Directions: Retype the data in its entirety, with no word changed.

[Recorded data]
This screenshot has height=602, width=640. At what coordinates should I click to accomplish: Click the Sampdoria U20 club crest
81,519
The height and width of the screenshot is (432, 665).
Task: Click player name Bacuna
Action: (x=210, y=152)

Solution below:
This screenshot has height=602, width=640. At what coordinates should I click to accomplish: Click the Sampdoria U20 club crest
81,519
The height and width of the screenshot is (432, 665).
Task: Click player name Bacuna
Action: (x=210, y=152)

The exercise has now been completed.